The entirety of this poem is quite long, so here is a selection for the season of the year!

from March

March, month of "many weathers", wildly comes
In hail and snow and rain and threatening hums
And floods -- while often at his cottage-door
The shepherd stands to hear the distant roar
Loosed from the rushing mills and river-locks
With thundering sound and overpowering shocks.

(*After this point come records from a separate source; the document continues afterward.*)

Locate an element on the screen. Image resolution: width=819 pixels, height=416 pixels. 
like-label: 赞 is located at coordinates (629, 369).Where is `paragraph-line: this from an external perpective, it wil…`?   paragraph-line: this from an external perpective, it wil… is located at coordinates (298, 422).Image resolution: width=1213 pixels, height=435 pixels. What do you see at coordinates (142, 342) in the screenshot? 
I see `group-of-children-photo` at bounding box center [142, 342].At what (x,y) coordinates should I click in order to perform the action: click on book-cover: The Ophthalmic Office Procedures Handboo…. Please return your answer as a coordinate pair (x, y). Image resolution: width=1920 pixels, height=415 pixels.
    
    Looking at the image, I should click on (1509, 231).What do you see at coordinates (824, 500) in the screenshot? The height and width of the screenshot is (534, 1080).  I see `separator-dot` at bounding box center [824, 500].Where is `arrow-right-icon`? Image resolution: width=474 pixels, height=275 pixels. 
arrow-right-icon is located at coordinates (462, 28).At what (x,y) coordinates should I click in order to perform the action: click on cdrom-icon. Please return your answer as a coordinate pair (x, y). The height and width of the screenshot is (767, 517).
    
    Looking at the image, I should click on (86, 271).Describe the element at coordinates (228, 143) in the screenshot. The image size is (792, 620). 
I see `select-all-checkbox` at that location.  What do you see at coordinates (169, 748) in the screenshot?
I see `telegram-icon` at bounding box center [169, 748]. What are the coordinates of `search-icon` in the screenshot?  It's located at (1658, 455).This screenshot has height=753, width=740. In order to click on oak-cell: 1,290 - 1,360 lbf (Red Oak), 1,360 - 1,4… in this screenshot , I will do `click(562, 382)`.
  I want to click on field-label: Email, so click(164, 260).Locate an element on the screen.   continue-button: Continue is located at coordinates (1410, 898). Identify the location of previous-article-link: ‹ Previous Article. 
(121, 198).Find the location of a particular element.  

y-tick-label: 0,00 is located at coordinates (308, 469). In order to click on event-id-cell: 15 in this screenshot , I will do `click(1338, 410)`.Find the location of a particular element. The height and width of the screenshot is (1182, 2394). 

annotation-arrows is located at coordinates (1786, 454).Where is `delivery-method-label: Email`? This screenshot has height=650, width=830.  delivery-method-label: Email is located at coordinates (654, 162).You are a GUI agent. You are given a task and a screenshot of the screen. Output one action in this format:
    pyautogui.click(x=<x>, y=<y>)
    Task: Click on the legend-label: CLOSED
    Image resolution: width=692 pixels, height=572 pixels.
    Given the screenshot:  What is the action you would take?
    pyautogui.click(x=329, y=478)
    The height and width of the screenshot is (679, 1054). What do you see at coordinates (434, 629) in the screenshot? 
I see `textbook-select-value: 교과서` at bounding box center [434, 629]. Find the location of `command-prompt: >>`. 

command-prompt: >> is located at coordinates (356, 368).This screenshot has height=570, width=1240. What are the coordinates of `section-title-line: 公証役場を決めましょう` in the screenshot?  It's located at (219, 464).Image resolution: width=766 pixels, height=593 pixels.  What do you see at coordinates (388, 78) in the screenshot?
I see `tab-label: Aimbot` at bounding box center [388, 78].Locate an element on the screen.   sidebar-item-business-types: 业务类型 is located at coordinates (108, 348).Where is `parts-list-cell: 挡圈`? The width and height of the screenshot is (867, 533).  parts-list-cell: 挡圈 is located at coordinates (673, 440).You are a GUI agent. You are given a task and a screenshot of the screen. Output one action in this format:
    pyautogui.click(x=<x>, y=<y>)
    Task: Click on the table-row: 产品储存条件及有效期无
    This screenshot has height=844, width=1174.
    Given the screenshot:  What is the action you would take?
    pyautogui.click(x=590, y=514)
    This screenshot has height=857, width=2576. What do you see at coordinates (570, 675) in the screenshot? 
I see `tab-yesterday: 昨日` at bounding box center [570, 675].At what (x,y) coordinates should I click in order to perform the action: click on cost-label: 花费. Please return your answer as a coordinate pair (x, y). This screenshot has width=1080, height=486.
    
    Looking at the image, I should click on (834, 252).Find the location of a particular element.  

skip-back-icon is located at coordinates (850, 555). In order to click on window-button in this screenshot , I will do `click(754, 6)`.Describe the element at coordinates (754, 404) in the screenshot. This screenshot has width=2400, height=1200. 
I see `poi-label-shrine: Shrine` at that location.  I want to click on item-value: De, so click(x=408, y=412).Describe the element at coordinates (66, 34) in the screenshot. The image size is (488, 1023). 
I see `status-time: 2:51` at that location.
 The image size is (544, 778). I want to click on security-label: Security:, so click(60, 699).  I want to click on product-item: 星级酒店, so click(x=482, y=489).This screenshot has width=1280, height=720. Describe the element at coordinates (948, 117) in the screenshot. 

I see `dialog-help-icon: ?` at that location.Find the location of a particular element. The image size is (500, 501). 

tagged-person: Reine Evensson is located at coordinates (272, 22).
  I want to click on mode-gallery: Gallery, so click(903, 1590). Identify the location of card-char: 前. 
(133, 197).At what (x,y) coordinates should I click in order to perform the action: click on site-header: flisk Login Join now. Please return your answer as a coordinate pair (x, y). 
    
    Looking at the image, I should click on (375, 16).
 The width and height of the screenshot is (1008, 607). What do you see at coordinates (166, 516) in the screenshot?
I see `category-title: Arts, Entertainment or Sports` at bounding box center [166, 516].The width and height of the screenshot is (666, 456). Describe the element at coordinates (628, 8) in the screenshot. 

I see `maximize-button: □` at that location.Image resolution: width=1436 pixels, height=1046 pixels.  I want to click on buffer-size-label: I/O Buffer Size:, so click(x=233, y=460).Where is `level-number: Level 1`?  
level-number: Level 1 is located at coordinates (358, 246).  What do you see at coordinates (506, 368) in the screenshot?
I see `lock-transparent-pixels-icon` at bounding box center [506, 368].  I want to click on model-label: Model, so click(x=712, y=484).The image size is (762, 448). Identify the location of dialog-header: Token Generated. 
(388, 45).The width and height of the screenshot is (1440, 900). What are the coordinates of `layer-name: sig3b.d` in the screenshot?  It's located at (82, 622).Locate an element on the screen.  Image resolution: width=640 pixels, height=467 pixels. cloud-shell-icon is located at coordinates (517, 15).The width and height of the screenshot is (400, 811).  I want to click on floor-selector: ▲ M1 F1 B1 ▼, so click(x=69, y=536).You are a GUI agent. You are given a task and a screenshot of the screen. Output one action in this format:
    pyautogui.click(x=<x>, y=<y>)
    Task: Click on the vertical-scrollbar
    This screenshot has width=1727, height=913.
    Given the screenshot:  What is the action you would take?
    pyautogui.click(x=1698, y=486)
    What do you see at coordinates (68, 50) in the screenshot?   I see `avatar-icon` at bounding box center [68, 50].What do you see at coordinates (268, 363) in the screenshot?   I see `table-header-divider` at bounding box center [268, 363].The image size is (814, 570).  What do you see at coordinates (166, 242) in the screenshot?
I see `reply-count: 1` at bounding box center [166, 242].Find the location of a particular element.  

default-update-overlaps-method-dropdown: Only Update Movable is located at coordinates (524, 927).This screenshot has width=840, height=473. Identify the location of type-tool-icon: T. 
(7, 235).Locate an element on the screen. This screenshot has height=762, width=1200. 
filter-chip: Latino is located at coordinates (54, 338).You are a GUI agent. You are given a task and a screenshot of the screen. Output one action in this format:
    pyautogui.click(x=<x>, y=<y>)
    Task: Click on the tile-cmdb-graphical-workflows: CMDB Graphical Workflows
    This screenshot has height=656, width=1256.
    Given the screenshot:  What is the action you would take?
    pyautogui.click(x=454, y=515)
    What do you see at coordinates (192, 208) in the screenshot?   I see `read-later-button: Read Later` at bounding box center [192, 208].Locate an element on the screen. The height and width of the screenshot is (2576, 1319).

From bank to bank along the meadow lea
The river spreads and shines a little sea,
While in the pale sunlight a watery brood
Of swopping white birds flock about the flood.
[...]
The shepherd-boy, that hastens now and then
From hail and snow beneath his sheltering den
Of flags or file-leaved sedges tied in sheaves
Or stubble shocks, oft as his eye perceives
Sun-threads shrink out in momentary smiles,
With fancy thoughts his loneliness beguiles,
Thinking the struggling winter hourly by,
As down the edges of the distant sky
The hailstorm sweeps -- and while he stops to strip
The stooping hedge-briar of its lingering hip,
He hears the wild geese gabble o'er his head,
Then, pleased with fancies in his musings bred,
He marks the figured forms in which they fly
And pausing, follows with a wondering eye,
Likening their curious march in curves or rows
To every letter which his memory knows,
While, far above, the solitary crane
Swings lonely to unfrozen dykes again,
Cranking a jarring melancholy cry
Through the wild journey of the cheerless sky.